Why tinker with free medical facility?

22 Feb, 2009

Shocking though it may sound to many, a Recorder news report appearing last Wednesday, has pointed to Sindh government's decision to withdraw the free medical facility available to patients at government hospitals. What's more, hint has also been dropped of introduction of "user charges", making it obligatory for patients to pay for medical examination.
As for the cause of such an unpopular decision, it has been traced to incapability of the popularly elected government to take care of every patient due to severe scarcity of funds. However, it will mean hardly any consolation to the people in large numbers ailing from one affliction or the other, the poor, in particular, that these charges will be mobilised for services rendered, such as use of ambulance, CT Scan, MRI, X-Ray, Ultrasound and other pathological facilities.
Needless to point out, from all available indications, the government, which owes its existence to the unqualified support of impoverished masses, will appear as having no qualms in making a decision detrimental to the interests of very people who voted them to power. Moreover, perplexing, in its own way, is the compulsion of the government to resort to such a disgusting levy.
For, it has been contented that the Health Department is faced with constraints, such as belated delivery of budgetary allocations from provincial finance department. Dilating upon the problem, it has been maintained that while budgetary preparations begin in February every year and announced in July, delivery of the budgeted amount takes another three to four months.
As such, the money thus collected would help run the government health institutions unencumbered during three to four months. That the government stands firm in enforcing its decision will leave little to doubt from assignment of the task of quantifying the charges has been assigned to experts and Medical Superintendents of Civil Hospital Karachi, Liaquat University Hospital Hyderabad, Chandka Medical College Larkana and People's Medical College Nawabshah, who were scheduled to hold a meeting, chaired by Special Secretary Health Department.

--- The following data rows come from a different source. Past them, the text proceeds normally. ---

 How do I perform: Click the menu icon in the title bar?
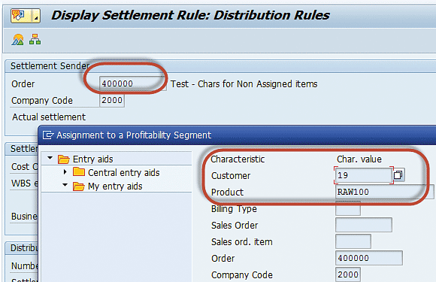21,15
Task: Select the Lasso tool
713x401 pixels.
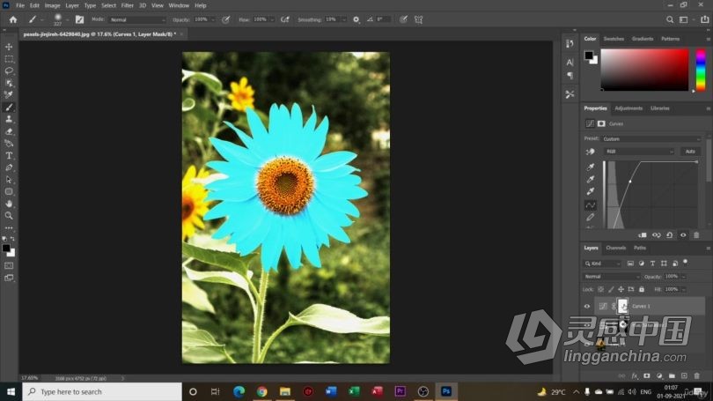Action: click(x=9, y=71)

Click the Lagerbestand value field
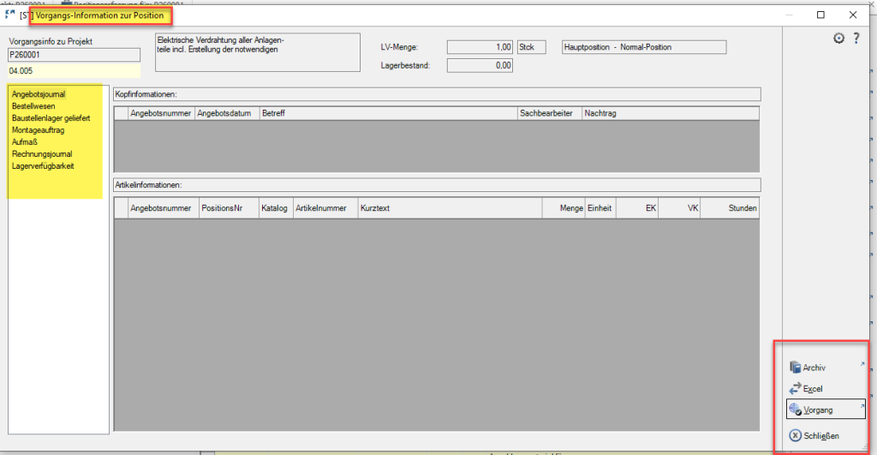tap(480, 65)
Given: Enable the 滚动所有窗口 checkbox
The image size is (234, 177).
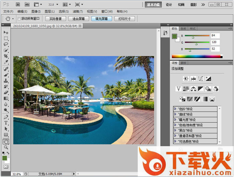Looking at the screenshot, I should (x=19, y=19).
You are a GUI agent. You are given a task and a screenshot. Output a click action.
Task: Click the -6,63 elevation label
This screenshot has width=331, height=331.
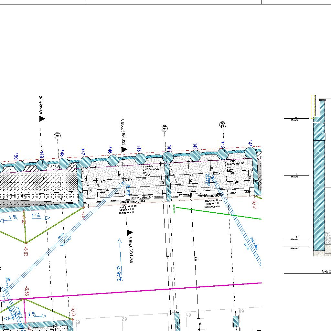[26, 251]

Again, arguably, to justify such a harsh measure, it has been stated that 35 percent of the collected amount would be deposited in government treasury, another 35 percent for maintenance of machines and hospitals, and the remaining 30 percent for providing facilities, to stop exploitation of government resources, or whatever it may actually mean.
Be that as it may, it will be recalled that in a message of Mohtarma Benazir Bhutto as read out on one befitting occasion, making a pointed reference to the importance of election, she had unequivocally declared that it provided the people with an opportunity to rise to the occasion so as to save the nation from a sea of storms, where the plight of the people worsens as unemployment rises, inflation breaks the back of the common citizen, education and health budgets are cut and people allowed to die of hepatitis and dengue fever through neglect of social services.
The people convincingly turned the tide. Now it is up to the government to rise to the occasion and fulfil its obligation. Time has certainly for it effectively to deal with inefficiency, so as to assuage the sad plight of the poverty-stricken people.